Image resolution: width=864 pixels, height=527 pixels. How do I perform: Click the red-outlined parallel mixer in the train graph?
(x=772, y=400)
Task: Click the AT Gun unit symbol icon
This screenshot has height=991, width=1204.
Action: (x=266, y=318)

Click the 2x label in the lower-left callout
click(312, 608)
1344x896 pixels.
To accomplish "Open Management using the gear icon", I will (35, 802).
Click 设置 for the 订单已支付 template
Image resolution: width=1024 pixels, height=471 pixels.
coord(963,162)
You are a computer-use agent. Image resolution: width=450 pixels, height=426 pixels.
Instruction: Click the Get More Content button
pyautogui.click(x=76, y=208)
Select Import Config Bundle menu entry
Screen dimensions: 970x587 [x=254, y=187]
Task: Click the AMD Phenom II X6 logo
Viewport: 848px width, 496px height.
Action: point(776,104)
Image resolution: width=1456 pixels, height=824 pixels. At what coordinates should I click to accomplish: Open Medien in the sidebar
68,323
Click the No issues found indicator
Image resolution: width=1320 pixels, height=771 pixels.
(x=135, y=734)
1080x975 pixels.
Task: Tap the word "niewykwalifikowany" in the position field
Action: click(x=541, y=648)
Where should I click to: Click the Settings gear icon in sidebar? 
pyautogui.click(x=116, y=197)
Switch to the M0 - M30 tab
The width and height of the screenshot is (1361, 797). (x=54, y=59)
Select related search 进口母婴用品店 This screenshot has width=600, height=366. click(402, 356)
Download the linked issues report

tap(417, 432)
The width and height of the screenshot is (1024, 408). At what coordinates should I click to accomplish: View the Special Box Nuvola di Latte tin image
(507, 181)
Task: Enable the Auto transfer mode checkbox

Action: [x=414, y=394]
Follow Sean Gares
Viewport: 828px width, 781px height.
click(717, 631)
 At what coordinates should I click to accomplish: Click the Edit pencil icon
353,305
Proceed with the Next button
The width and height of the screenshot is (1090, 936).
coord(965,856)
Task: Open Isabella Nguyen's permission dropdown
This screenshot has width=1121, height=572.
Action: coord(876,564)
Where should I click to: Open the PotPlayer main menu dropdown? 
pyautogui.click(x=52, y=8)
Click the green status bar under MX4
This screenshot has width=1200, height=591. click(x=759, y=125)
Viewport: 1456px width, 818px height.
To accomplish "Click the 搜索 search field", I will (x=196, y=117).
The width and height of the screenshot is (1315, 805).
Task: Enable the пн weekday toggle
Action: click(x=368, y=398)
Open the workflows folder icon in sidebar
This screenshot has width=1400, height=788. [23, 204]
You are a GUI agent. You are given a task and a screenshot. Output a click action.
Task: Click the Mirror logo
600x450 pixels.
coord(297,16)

-*-

Exercise details
In the listing, find all lines with the string "agent" and copy them.

Result
You are a computer-use agent. Image resolution: width=450 pixels, height=426 pixels.
You are a GUI agent. You are given a task and a screenshot. Output a click action.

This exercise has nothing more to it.